### Exercise
Up to and including the line that holds "GABAL Verlag (488, 17)", copy every line of the records below exactly, starting at the first; leave pictures out.

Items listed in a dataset

[Start of section]

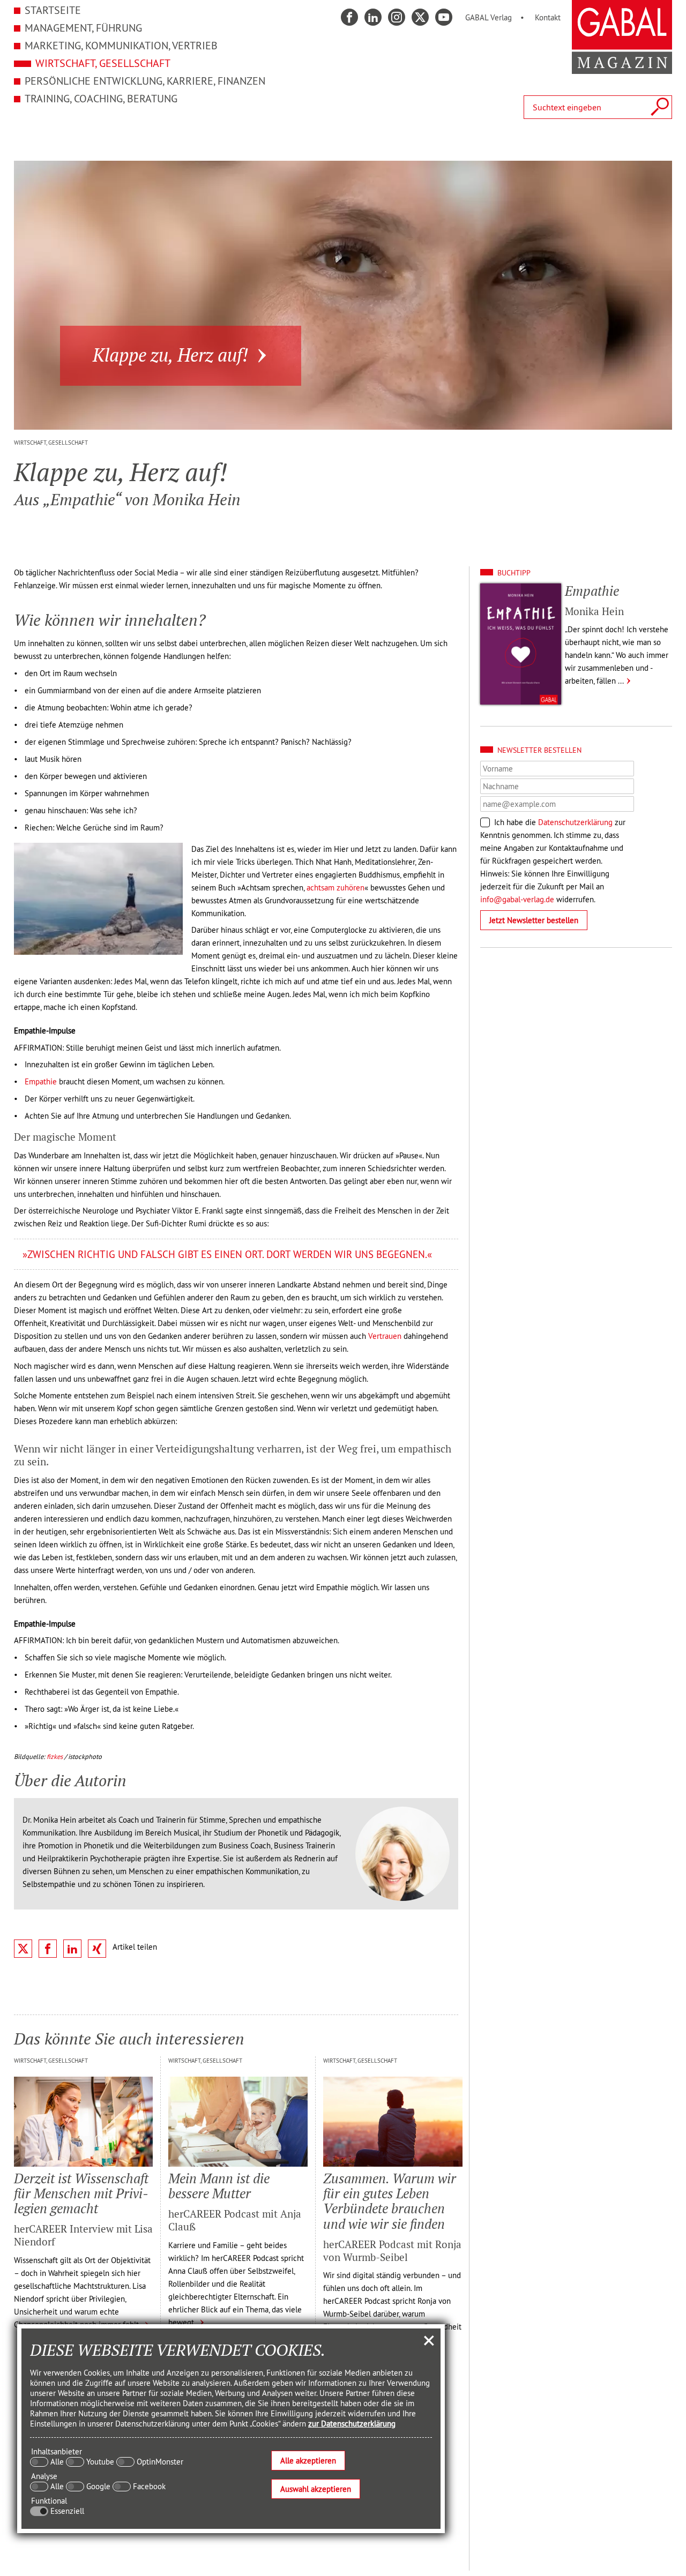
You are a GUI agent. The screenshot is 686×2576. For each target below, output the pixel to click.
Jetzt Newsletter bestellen (533, 920)
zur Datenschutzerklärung (352, 2423)
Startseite (53, 10)
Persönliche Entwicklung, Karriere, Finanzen (145, 80)
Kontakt (548, 17)
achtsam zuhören (335, 887)
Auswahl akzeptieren (315, 2489)
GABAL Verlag (488, 17)
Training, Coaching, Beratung (101, 98)
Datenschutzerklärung (575, 822)
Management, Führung (83, 27)
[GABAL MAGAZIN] (622, 68)
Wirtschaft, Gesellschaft (102, 63)
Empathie (41, 1081)
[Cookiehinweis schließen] (428, 2340)
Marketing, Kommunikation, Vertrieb (121, 45)
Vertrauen (384, 1336)
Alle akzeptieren (308, 2460)
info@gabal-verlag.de (517, 899)
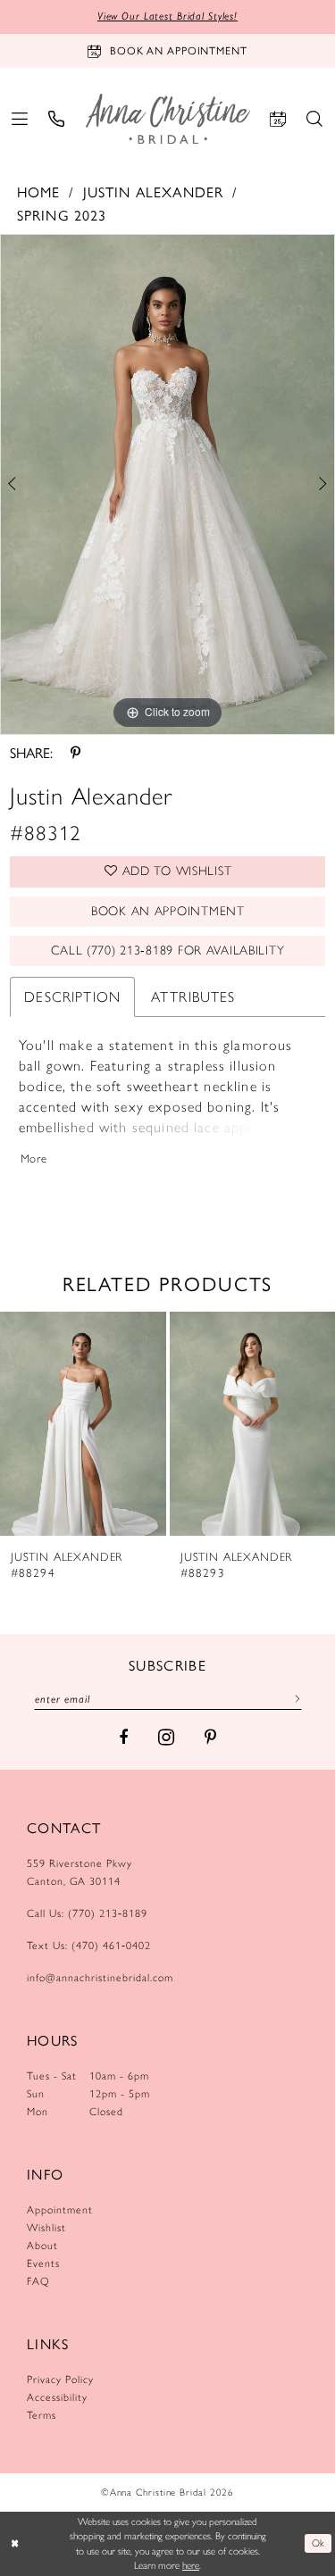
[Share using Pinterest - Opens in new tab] (75, 753)
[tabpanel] (167, 485)
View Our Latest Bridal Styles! (167, 16)
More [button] (34, 1158)
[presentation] (83, 1423)
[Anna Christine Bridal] (168, 118)
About (42, 2245)
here (190, 2565)
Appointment (60, 2210)
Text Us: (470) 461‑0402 (89, 1945)
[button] (20, 119)
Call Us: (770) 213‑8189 (87, 1913)
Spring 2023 (62, 214)
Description (72, 996)
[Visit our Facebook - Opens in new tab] (123, 1738)
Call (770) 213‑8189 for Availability (167, 950)
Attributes (193, 996)
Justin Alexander (153, 191)
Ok (318, 2543)
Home (39, 191)
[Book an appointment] (278, 119)
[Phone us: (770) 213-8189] (56, 119)
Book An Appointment (168, 911)
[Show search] (315, 119)
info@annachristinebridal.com (100, 1978)
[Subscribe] (294, 1698)
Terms (41, 2415)
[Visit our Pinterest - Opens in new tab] (210, 1738)
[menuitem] (20, 119)
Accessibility (57, 2397)
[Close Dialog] (15, 2543)
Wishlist (46, 2228)
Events (43, 2263)
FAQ (38, 2281)
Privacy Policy (60, 2379)
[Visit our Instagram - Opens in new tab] (166, 1737)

[End of section]

### Exercise response
You are a GUI agent. The screenshot is 686×2576. For each target below, output the pixel to click.
Jetzt Newsletter bestellen (533, 920)
zur Datenschutzerklärung (352, 2423)
Startseite (53, 10)
Persönliche Entwicklung, Karriere, Finanzen (145, 80)
Kontakt (548, 17)
achtsam zuhören (335, 887)
Auswahl akzeptieren (315, 2489)
GABAL Verlag (488, 17)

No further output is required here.